<i>Can</i> Obama do it this time?
After the slight edge the Republican challenger to the White House, Mitt Romney, has gained among the likely voters in the swing states over the incumbent President Obama at Denver, the upbeat GOP camp is better poised to make new gains in tomorrow's debate in New York.
But why did the incumbent Obama look so listless at the first debate, while his challenger was so confident and clearly in command? Those who closely watched the 2012's US presidential debates in US cannot be greatly surprised at this success of the challenger, since the incumbent cannot be but defensive in such debates -- for he is completely exposed to the challenger in regards to his successes and failures over the last four years' performance in office.
But his challenger has no such stakes, as he has never been the president. What he has are only dream projects and promises about what he might prove once in charge of the presidential office. The present president had also many such visions and dream projects of the future for an audience who were too tired of the wars on terror and Iraq mess-ups of the Bush era.
And the audience is always eager to hear what is new on offer than the jeremiad of what the then-incumbent could do but couldn't and what he had to go through to clear the muddle of the previous government.
But there were still other surprises for Obama at Denver. As he complained after the debate, he did not find the Romney he (Obama) used to know -- a more conservative and aggressive opponent in matters of policies, domestic or foreign. Mitt Romney was less aggressive about his foreign policy pronouncements on Iran, Syria, or the death of US ambassador to Libya and three other diplomats in a terrorist attack in Benghazi.
About issues like abortion, health care, 5 trillion dollar tax cut and so on, he evinced a marked retreat from his usual more combative stances at the meetings with his camp followers and constituents than was seen at the debate.
Without being an apologist for Obama, it can be said that he was least prepared for this other Republican in Romney at the debate table.

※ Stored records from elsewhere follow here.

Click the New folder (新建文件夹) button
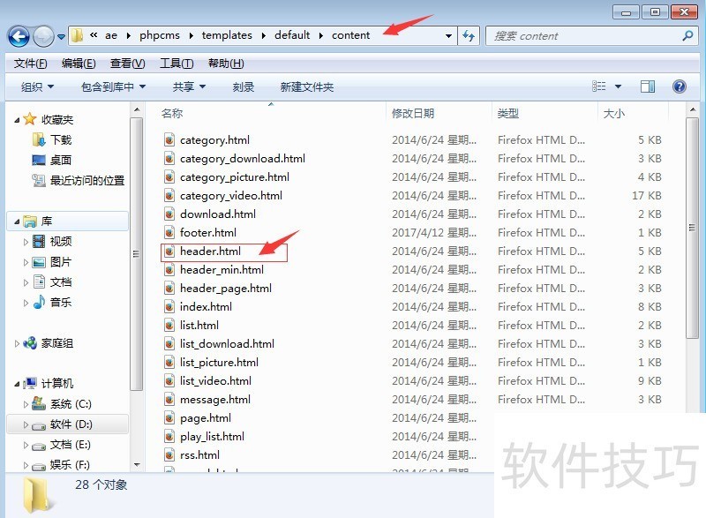The height and width of the screenshot is (518, 706). 306,86
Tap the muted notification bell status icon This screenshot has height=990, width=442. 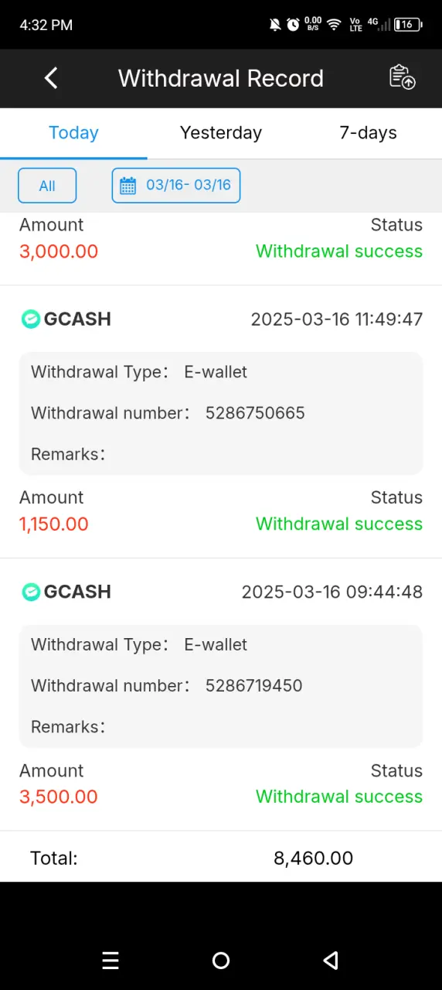275,25
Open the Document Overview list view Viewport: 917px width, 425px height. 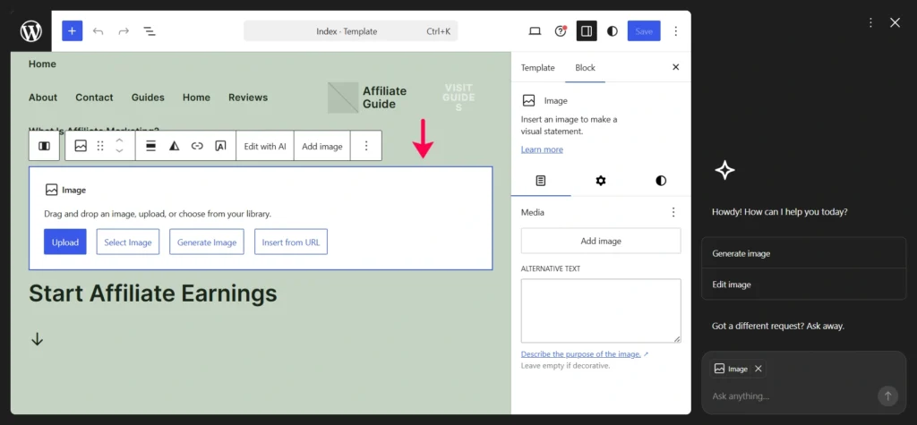coord(150,31)
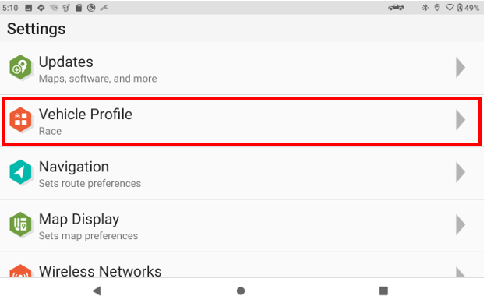Image resolution: width=487 pixels, height=303 pixels.
Task: Tap the green Map Display icon
Action: click(20, 224)
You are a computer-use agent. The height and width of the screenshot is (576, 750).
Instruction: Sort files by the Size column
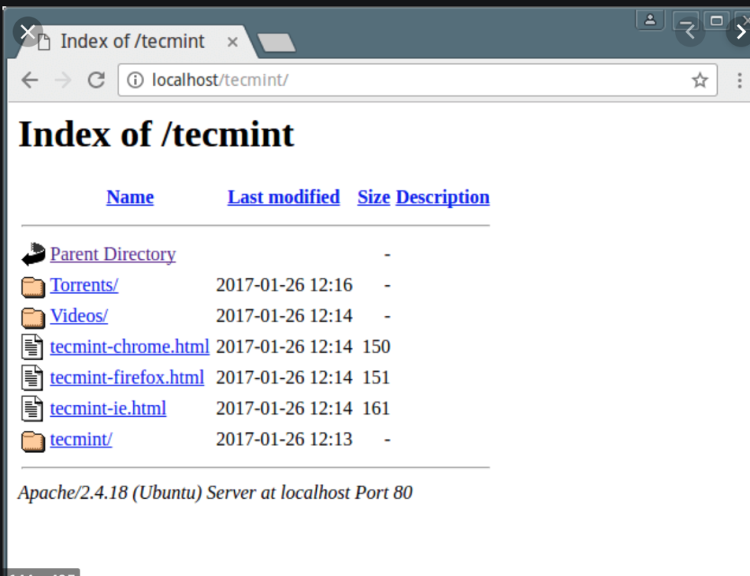point(373,197)
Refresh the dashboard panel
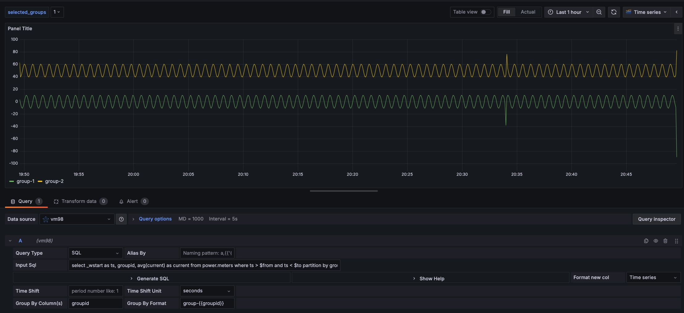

Understandably, at the debating grounds the challenger for the White House was and will always be more eager to sound more popular to some 70 million viewers watching the TV show than when pandering to the conservative constituencies in the Republican bastions.
However, the Democrat incumbent should not have been forgetful of his own olive branch of bipartisan call to the Americans, when he was challenging Bush during the campaigns in the run-up to 2008 presidential polls.
Obama was now only busy fact-checking, when his opportunistic opponent was playing the very card that Obama played against Bush in 2006: What a dangerous place the world has become for America and the long list of the then-presidents' failures to more strongly stand by America's friends to fight the foes and so on.
But the truth is, these are cheap allegations every incumbents face and will have to face in the future from his opponents. Obama, with his four years in charge, only knows too well how easily those fault lines in the domestic and foreign policies are pointed at when in opposition than they are fixed when in office.
So the challenger did deliberately make the most of his situation as he has nothing to prove at the moment.
With hardly two weeks to go for the US presidential polls, much will depend on tomorrow's debate results in New York.
Obama should have to be more aggressive at the debate to improve his chances of winning.
Unlike our incumbent prime ministers, or oppositions, who are given to brinkmanship and are even indiscreet in their utterances and actions, be they in office or during electoral campaigns -- where they never bother about any faux pas -- US presidents have to be very discreet at every step.
As he is in office he (Obama) can ill afford to be as adventurous as his rival can. He can at least present himself as someone who is least expected by his rival Mitt Romney at the debating table tomorrow. His vice president Joe Biden might be an example, though many say he (Biden) overdid it with his grins and smirks during the face-off with his conservative rival Paul Ryan, 27 years his junior, at the Norton Center in Danville, Kentucky on October 10. But he (Biden) was certainly calmer and more collected than his usual proneness to making gaffes that his rival was counting on so much to cash in on.
So, if not a clear win, there was at least a tie. That was certainly the saving grace for the president.
Debates apart, odds are still in the incumbent president's favour. Given the history of presidential elections during the last one century, the polls results have overwhelmingly been in favour of the incumbent Democratic president.
And to finish the work that Obama started after assuming presidential office in 2008, he needs another term so as not to leave them unfinished. Usually, American voters consider that in the case of not-so-unpopular presidents. Hopefully, President Obama is not that unpopular.